### Task brief
What is the number of lines below that contain the word "will"? Respond with that number alone.
* * * * * * *
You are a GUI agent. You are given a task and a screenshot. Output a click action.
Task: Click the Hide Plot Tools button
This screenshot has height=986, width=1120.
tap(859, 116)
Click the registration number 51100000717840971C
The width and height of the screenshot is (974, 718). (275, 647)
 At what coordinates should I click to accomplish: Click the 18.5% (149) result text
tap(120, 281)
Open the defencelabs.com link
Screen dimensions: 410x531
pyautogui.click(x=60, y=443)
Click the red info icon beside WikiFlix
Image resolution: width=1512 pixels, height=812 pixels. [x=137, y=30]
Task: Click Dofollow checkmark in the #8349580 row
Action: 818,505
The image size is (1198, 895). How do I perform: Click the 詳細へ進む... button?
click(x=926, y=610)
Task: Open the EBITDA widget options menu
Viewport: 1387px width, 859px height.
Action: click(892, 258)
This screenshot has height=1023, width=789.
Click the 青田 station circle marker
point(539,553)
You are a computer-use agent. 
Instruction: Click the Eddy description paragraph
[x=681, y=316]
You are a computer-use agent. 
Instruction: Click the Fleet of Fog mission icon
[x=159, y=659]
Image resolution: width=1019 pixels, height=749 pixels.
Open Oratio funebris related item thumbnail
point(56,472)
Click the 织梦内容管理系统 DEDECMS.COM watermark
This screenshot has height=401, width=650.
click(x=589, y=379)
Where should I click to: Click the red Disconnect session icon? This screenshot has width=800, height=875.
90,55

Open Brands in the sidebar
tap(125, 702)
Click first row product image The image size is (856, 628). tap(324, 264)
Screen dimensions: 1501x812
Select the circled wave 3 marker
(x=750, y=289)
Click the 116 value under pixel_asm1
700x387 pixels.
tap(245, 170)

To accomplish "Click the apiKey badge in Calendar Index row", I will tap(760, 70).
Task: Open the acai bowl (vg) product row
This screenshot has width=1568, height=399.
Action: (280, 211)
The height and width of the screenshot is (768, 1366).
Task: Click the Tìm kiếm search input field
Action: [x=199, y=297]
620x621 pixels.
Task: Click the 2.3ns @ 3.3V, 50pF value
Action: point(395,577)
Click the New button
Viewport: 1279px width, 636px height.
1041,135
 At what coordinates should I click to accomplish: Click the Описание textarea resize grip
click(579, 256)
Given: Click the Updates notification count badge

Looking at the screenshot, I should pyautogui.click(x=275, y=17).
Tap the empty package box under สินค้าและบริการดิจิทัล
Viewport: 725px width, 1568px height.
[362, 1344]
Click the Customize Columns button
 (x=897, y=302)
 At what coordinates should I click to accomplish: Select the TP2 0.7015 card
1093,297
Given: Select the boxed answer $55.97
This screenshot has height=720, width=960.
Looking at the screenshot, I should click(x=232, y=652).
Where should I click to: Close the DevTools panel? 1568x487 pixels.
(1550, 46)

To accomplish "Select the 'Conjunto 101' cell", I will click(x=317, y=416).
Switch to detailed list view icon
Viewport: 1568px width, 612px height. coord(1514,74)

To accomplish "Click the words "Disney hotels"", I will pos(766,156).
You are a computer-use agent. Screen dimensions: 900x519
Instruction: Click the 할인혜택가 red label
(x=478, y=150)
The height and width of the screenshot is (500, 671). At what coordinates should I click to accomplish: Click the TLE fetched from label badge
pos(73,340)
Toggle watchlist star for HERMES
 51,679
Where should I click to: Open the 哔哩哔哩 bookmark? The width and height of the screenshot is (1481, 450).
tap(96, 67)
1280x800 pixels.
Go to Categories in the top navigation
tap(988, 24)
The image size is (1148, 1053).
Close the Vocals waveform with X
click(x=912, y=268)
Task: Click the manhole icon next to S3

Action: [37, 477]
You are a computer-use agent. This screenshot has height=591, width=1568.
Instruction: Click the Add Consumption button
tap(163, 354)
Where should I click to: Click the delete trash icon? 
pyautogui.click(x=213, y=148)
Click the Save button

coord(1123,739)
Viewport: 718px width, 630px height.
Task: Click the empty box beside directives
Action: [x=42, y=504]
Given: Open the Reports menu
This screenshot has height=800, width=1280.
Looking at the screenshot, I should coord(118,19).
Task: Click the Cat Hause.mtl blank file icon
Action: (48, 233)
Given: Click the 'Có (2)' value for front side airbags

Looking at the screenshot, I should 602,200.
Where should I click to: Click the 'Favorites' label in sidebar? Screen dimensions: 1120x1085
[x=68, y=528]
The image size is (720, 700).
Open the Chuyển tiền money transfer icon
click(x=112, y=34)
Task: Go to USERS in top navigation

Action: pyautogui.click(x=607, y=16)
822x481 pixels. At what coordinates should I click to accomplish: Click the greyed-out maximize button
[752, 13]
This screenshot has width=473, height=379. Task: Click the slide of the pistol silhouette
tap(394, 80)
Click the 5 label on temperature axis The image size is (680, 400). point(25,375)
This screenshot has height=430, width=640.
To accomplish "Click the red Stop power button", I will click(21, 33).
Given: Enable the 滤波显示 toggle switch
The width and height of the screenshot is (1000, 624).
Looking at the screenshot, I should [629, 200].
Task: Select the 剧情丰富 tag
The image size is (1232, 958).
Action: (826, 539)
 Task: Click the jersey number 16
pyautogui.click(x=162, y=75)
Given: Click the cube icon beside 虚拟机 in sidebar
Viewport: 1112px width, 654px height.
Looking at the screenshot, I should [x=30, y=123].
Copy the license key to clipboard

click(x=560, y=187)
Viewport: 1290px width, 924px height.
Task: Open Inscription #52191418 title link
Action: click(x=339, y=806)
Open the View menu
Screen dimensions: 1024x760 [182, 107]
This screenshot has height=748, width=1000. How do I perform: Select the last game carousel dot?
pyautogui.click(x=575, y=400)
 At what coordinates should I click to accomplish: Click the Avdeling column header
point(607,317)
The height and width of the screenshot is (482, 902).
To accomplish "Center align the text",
* * * * * * *
### Output
4